“Give a man a fish, and you feed him for a day. Teach a man to fish, and you feed him for a lifetime.” — Native American or Chinese proverb
Fishing, in this case, is writing.
Linville aligns herself with the popular Writing Center philosophy that “teaching students to become effective self-editors is…vital” since it’s a formative and transferrable process that continues long after a student has walked out the doors of the classroom or tutoring space (117). In terms of the ESL framework that she later addresses, Linville takes takes this to mean that “tutors need strategies for spotting patterns of reoccuring errors, pointing those patterns out too the student, and providing rules about how to correct those errors” — which is easier said than done, given that “tutors will need resources beyond their native knowledge of English to carry out these tasks” (117). So… before we can teach someone to fish, we need to learn how to teach a someone to fish.
Linville’s paper is refreshing because she provides concrete examples of the most common and important errors as well as theoretical scenarios to which one may apply specific tutoring strategies.
As an ID1 intern, I’ve met with the same set of students over the course of several essay waves, so I’ve been fortunate to see their writing progress throughout the semester — which is equally the case for the one ESL student as it is for all the other native English speakers. Having read Linville’s paper on specific strategies that pinpoint grammar errors, however, I realized that I had focused just as little on the mechanics of writing with Lea (the “name” of our ESL student here) as I had with the native speakers. I saw them all as equals whose struggles on higher-order writing (ideas and higher structure) were more of a priority than their spelling and subject-verb agreement. So I thought recently… in trying to be fair to everyone, was I really being unfair to Lea?
That is not to say, of course, that I had never addressed mechanical, lower-level issues during my meetings. Quite the contrary, in fact.
As an ID1 intern, I also have the special privilege of reading and scribbling comments on students’ papers prior to meeting with them. I understand that, like all the other writing tutors, I’m no copy-editor; however, if I come across small bits to fix, then I do so and sometimes add a quick comment explaining the grammatical reasoning if it’s a recurring error. But in the actual meeting with the student, I direct the conversation almost exclusively to higher-level thinking and writing — in the spirit of our Writing Center’s philosophy, of course! For Lea’s papers, there are of course more areas to fix grammatically. However, I simply apply the same process to her paper as I would for any other, and we talk mainly about content or structure rather than style or mechanical form during our meetings — once again, as I would for any other student. At this point, it’d be easy to conclude that I should simply fine-tune my feedback in a way that hones in on grammar more, but this puts me in another pickle. You see, we only have so much time…

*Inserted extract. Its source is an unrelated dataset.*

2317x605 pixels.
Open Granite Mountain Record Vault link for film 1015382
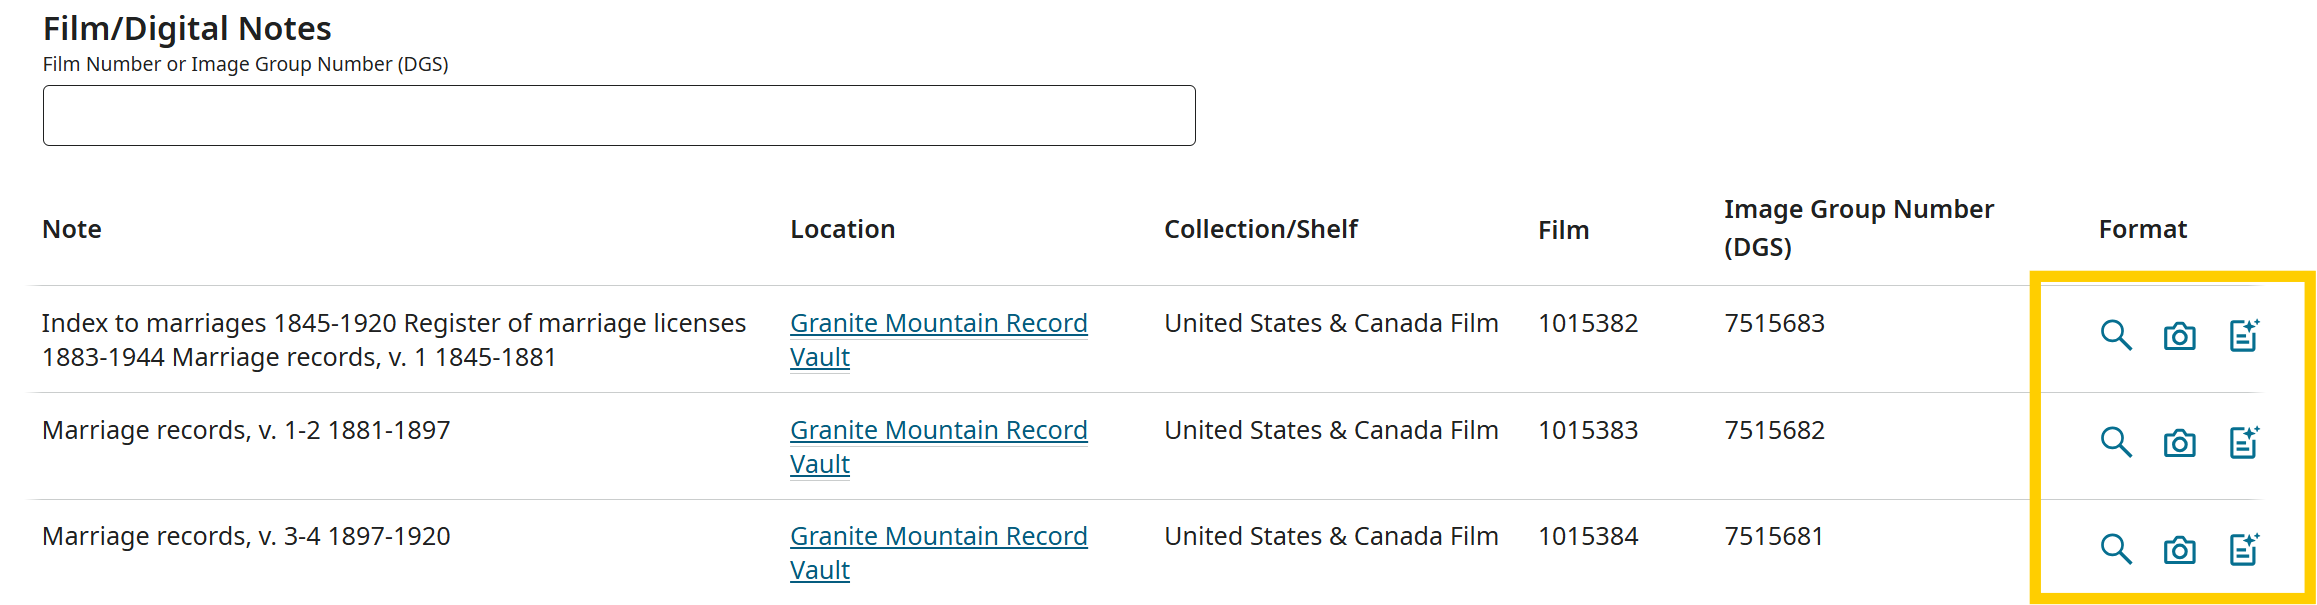pos(937,324)
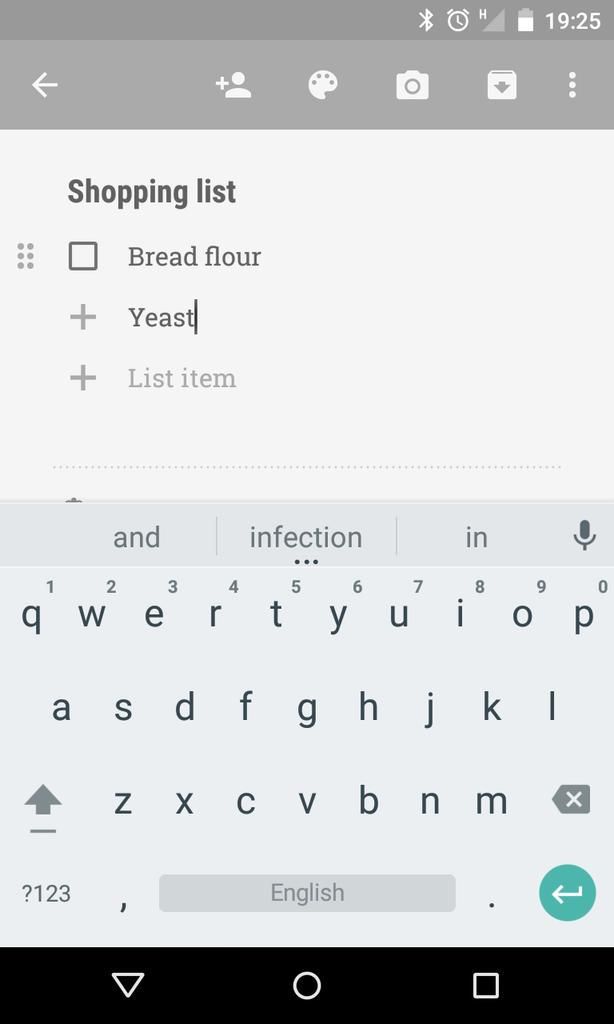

The question is this: when working with ESL students in particular, how do we want to distribute the “type” of writing help we give (that is, form — in a grammatical sense — versus content) within the span of a single meeting? Drilling Lea with error-spotting and error-fixing practice would of course improve her grammar and spelling, but it would take away precious moments of potential idea-bouncing or thesis-tightening or higher order essay organization.
Maybe that’s why I’ve seen the ID1 students’ writing improve in terms of higher-level thinking and content — including Lea’s — yet, in truth, her writing on a mechanical level has remained relatively the same as it had been at the beginning of the semester. But on the flip side, focusing on grammar at least to an effective point — AKA teaching the student how to find the right bait — would risk turning the focus away from, well, teaching the student how to actually fish.
Luckily, Linville suggests, not just as a last resort but as a resort or resource in general, that writing tutors could “bring out the ESL referral sheet and point the student toward a class or lab that can help her learn the skills she needs” (122). This saves time, of course, but it also feels like a scapegoat for some reason. Maybe it’s an effective scapegoat, or maybe not, but it nevertheless feels like one. Reading the above sentence in Linville’s article also made me realize that Pomona doesn’t really have said “class or lab” geared toward ESL students. Hm…
My question, then, is this:
What are we doing now in our Writing Center to make space for ESL-directed tutoring pedagogy among Writing Partners/Interns and among students? And what is there more to do?
And, when we only have so much time during a meeting… what is the best way to guage, well, what to compromise? What’s the right ratio?